Dimartino – Non vengo più mamma

«Guarda giù, il letto è un dirigibile e, noi, non torneremo più». Ritorna Dimartino e lo fa con prepotenza. Se con Sarebbe bello non lasciarsi mai, ma abbandonarsi ogni tanto è utile si imponeva prepotentemente nel nostro autunno, Non vengo più mamma si attacca improvvisamente all’esplosione di quest’estate. Così come il caldo, arrivato in ritardo e senza volerci tregua, le nuove sonorità elettroniche del disco ti si attaccano alle orecchie. Il passaggio a sound elettronici sembra attirare sempre più artisti, forse per le infinite possibilità che porta, come dimostrano gli esperimenti che partono da Thom Yorke (Atoms from Peace) al progetto nostrano Cosmo di Bianchi dei Drink To Me.

Dimartino crea un concept album completamente diverso per la sua musica, senza però tradire lo stile che lo ha reso uno tra i migliori cantautori italiani, dai testi sussurrati e che riconducono alle esperienze che, più o meno, abbiamo vissuto tutti, accompagnato da un fumetto, scritto da Dimartino stesso e illustrato da Igors Scalisi Palmieri. No Autobus è la prima delle sei tracce, forse quella più leggera e orecchiabile, che gioca sui “no” che compongono la vita di tutti i giorni, in particolare quella dei sabati pomeriggi, («no-abiti, no-spesa, no-palestra, non-commuoverti»), con sonorità che ricordano a tratti le sperimentazioni di Battiato (soprattutto in Piangi Maria) a quelle di una musica fatta per commuovere e divertire. L’utilizzo dei synth, dei suoni quasi da videogame, si allacciano insieme alle parole, disegnando e componendo il fumetto, in un fiato. Non sorprende, per questo, la presenza di tracce lasciate senza parole, quasi a rendersi accompagnamenti per la lettura, Il corpo non esiste e Scompariranno i falchi, rispettivamente seconda e quarta traccia, confermano il forte carattere che più da cantautore trasformano, soprattutto in questo album, Dimartino in un cantastorie.

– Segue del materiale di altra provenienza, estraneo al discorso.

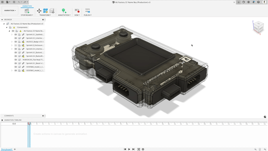268x151 pixels.
Task: Toggle visibility of Sprint4.0_Enclosure component
Action: 15,45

Piangi Maria, terza traccia, che arriva senza avvertimento, mescolandosi tra le altre, ha qualcosa di onirico nelle sue note, di quei sogni adolescenziali che si dissolvono nelle abitudini e nella routine. La dissoluzione, (di un’età? dei sogni? dell’amore? dei ricordi?) è una costante nell’album ma si dipinge, volontariamente, di una nota oscura, nel pensare a come dev’essere non esserci più, non tornare più indietro: «Cadono i capelli dentro i lavandini, cadono i bicchieri ai camerieri, cade il sangue dal mio naso». Se tutto cade è nel ritmo che si trova lo spunto per rialzarsi in Come fanno le stelle. Non torneremo più, ultima traccia, è la più sperimentale, di un album da leggere, con sonorità quasi disco, quasi anni settanta, ma che non abbandona l’accenno di decadentismo di cui si compone tutto l’intero disco.

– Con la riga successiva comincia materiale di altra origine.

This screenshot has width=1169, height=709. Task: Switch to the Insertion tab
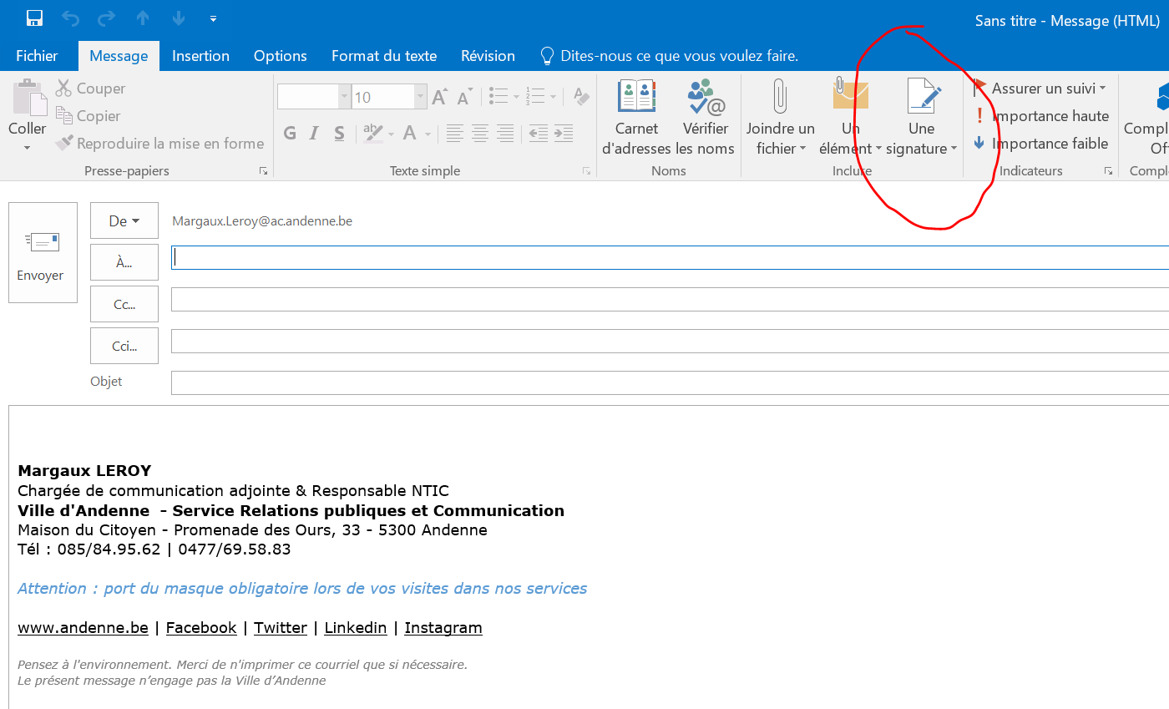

Non vengo più mamma, non è un album per l’estate, non è destinato a consumarsi all’arrivo di settembre. È un album da leggere insieme al fumetto che lo accompagna, che stimola la lettura e l’ascolto ripetuto, in quei giorni in cui più che estate sembra inverno, tra esami di maturità e l’insostenibile ennui che si scatena al ritorno da un viaggio, tra il caldo che ti attacca al corpo che hai vicino e la testa vuota che ha bisogno di sentirsi partecipe. La sperimentazione di Dimartino non coincide con l’abbandono alla sua poetica, crea qualcosa di nuovo, ma destinato ad un pubblico ristretto, perché per assaporare questo album, oltre ad essere ascoltatori, bisogna saperne leggere le sfumature.